• [EXERCISE]:
Reproduce the listing below without changes, from the line containing "What do you see at coordinates (270, 863)" through the end of the listing.

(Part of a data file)
# # #

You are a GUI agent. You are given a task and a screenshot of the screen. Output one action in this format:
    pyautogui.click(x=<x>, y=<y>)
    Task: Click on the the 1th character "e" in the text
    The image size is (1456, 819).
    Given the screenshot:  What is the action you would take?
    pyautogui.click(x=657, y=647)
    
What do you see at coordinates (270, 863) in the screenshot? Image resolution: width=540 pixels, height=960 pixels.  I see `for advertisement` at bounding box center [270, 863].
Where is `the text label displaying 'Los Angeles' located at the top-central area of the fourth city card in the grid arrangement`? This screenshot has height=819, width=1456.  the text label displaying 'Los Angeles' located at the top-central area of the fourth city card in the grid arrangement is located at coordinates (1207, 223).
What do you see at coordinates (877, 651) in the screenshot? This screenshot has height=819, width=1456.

# # #

• [CORRECT RESPONSE]:
What do you see at coordinates (270, 863) in the screenshot? Image resolution: width=540 pixels, height=960 pixels.  I see `for advertisement` at bounding box center [270, 863].
Where is `the text label displaying 'Los Angeles' located at the top-central area of the fourth city card in the grid arrangement`? This screenshot has height=819, width=1456.  the text label displaying 'Los Angeles' located at the top-central area of the fourth city card in the grid arrangement is located at coordinates (1207, 223).
What do you see at coordinates (877, 651) in the screenshot? This screenshot has height=819, width=1456.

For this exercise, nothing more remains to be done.